Le capitaine est fort bien à tous les points de vue, et je crois que c’est la
fortune qui lui a fait faire ce mariage.
Nous sommes encore invités pour le soir et tout va pour le mieux car nous
n’avons rien à manger encore.
C’est M. Jacquin qui se charge de la gamelle.
Nous avons trouvé un cuisinier parmi les soldats, mais je ne sais comment il
s’en tirera car il n’est pas très fort.
Pastré, mon ancienne ordonnance de Toulon nous sert de maître d’hôtel.
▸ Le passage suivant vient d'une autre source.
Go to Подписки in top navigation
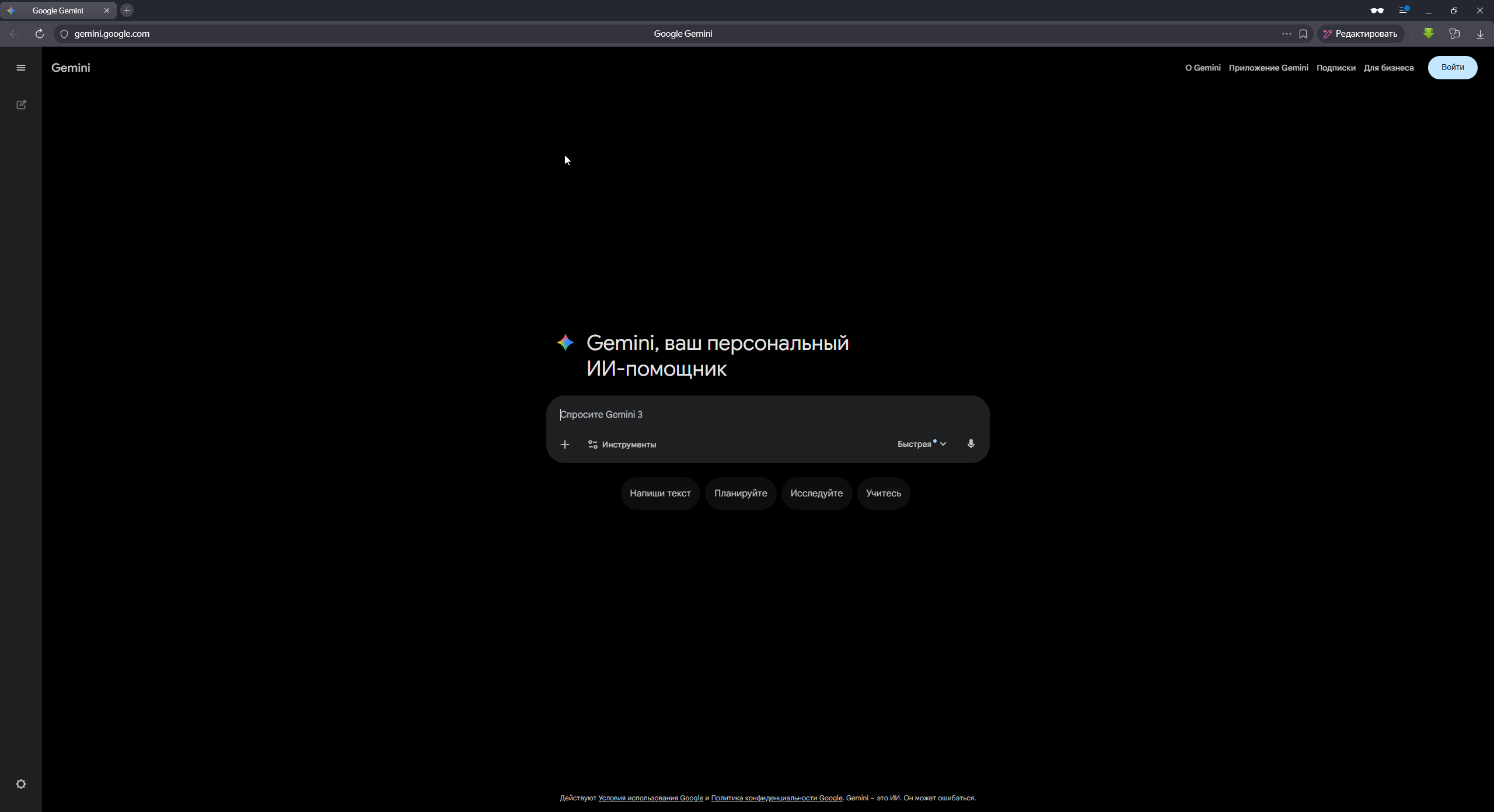The height and width of the screenshot is (812, 1494). [1335, 68]
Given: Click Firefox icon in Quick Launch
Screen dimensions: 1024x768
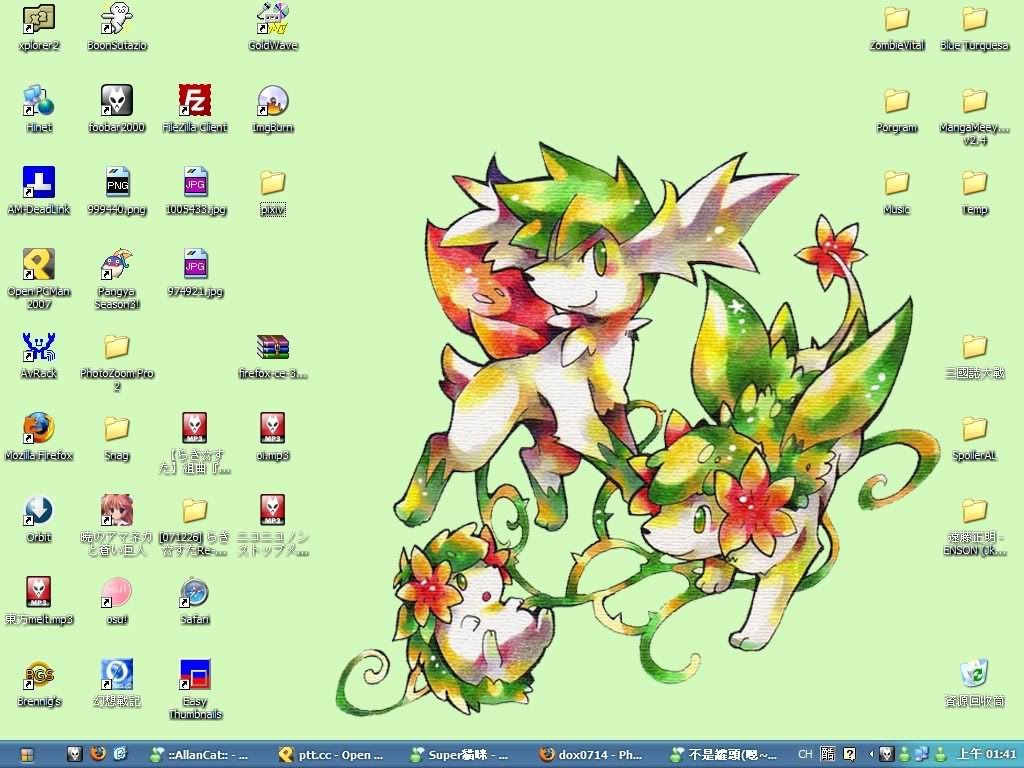Looking at the screenshot, I should 97,755.
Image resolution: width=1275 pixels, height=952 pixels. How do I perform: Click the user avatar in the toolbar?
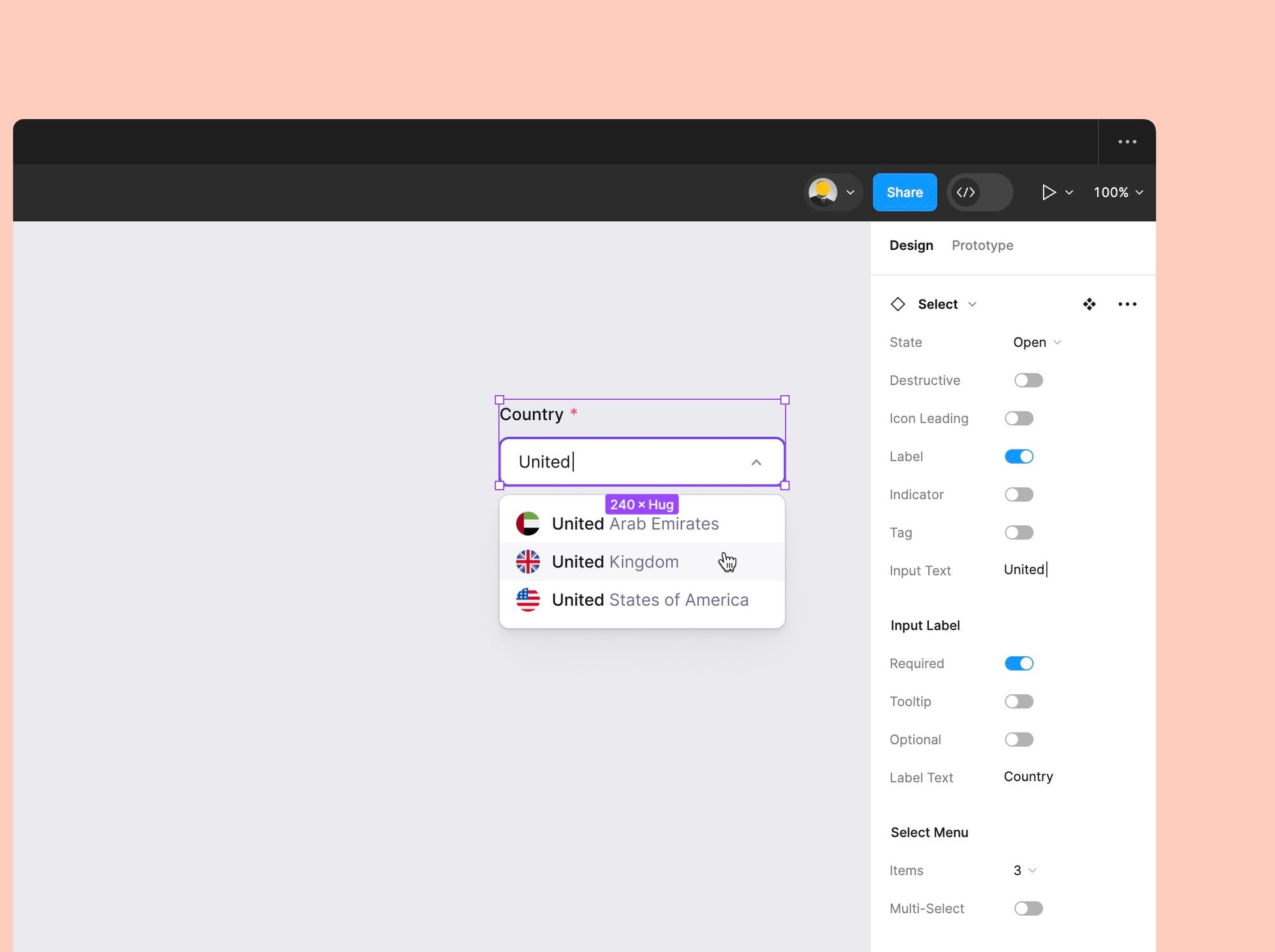[x=824, y=192]
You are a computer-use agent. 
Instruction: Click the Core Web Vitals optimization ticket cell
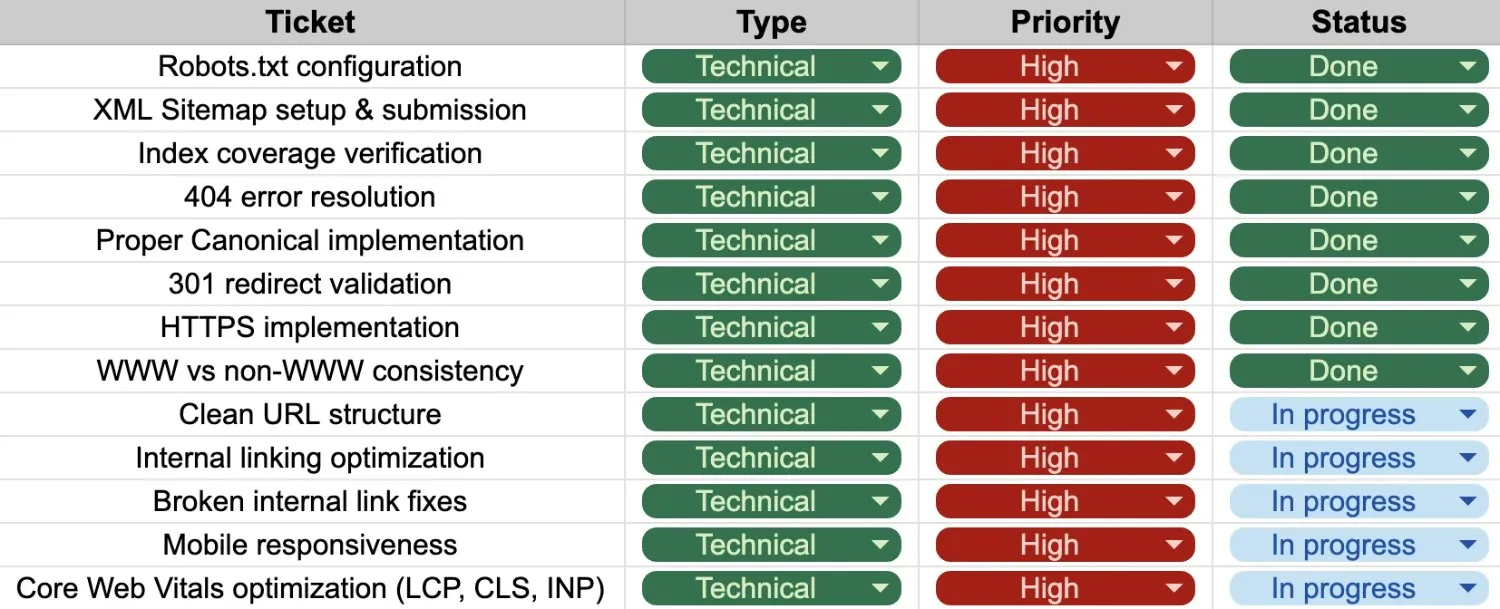point(310,589)
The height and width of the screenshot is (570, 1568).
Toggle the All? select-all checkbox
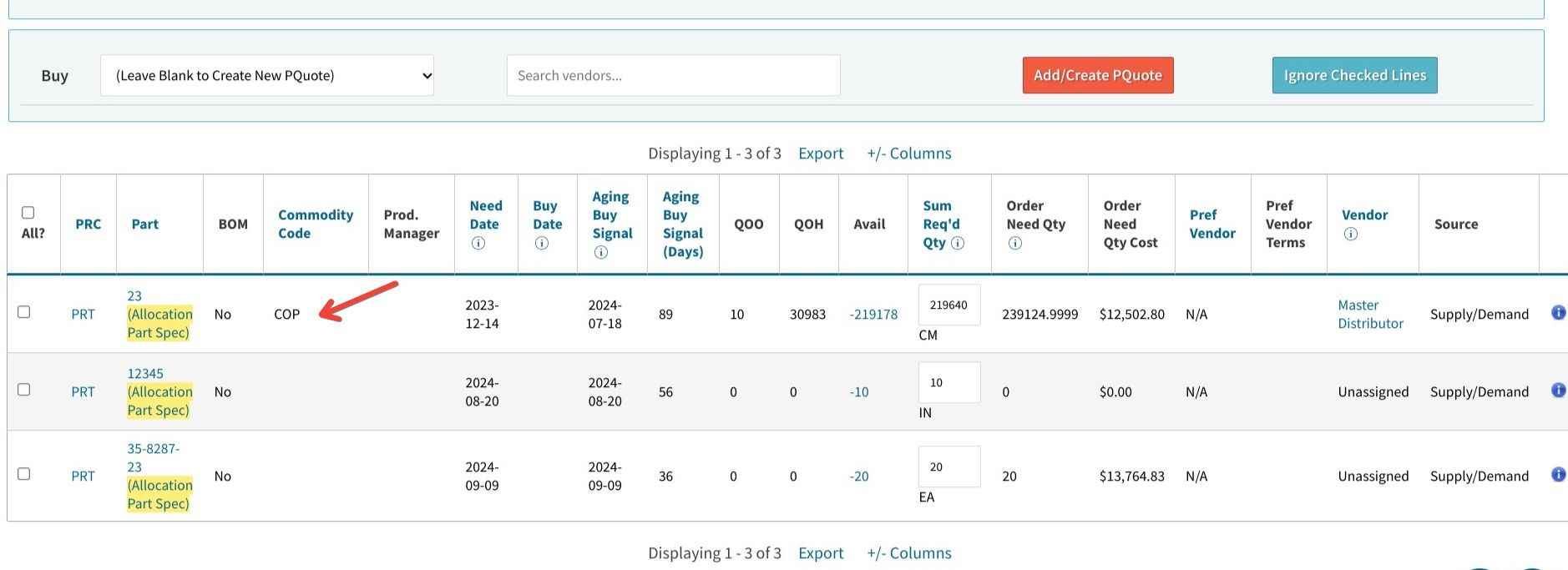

Mon soldat, Cahours, se conduit très bien et j’en suis très content, il fait tout
ce qu’il peut.
Notre installation est très bonne. Les logements sont grands, bien aérés,
surtout le mien.
Devant la porte, belle vue de l’île Nou, de la mer et du récif.
Nous avons un jardin de fleurs que l'on entretient très bien.
D’ailleurs, le capitaine a fait désigner des jardiniers pour cela.
C’est l’eau qui manque un peu. Il y a au poste un certain nombre de caisses
à eau pour boire, mais pour arroser, les soldats descendent derrière le poste
dans la vallée, où se trouve le jardin de la troupe et remplissent des barriques
qu’ils ont la peine de traîner jusqu’ici. C’est très fatigant.
Le capitaine est assez égoïste et se sert de tous nos meubles pour ne pas se
donner la peine de faire porter les siens ici ; d’ailleurs on m’avait averti.
L’aspect des environs est assez désolé ; des mornes nus ou recouverts
d’herbes sèches.
Le village ou les quelques cases qui composent l’établissement de M’Bi (nom
du poste) sont dans la vallée qui se trouve sous le poste de la troupe.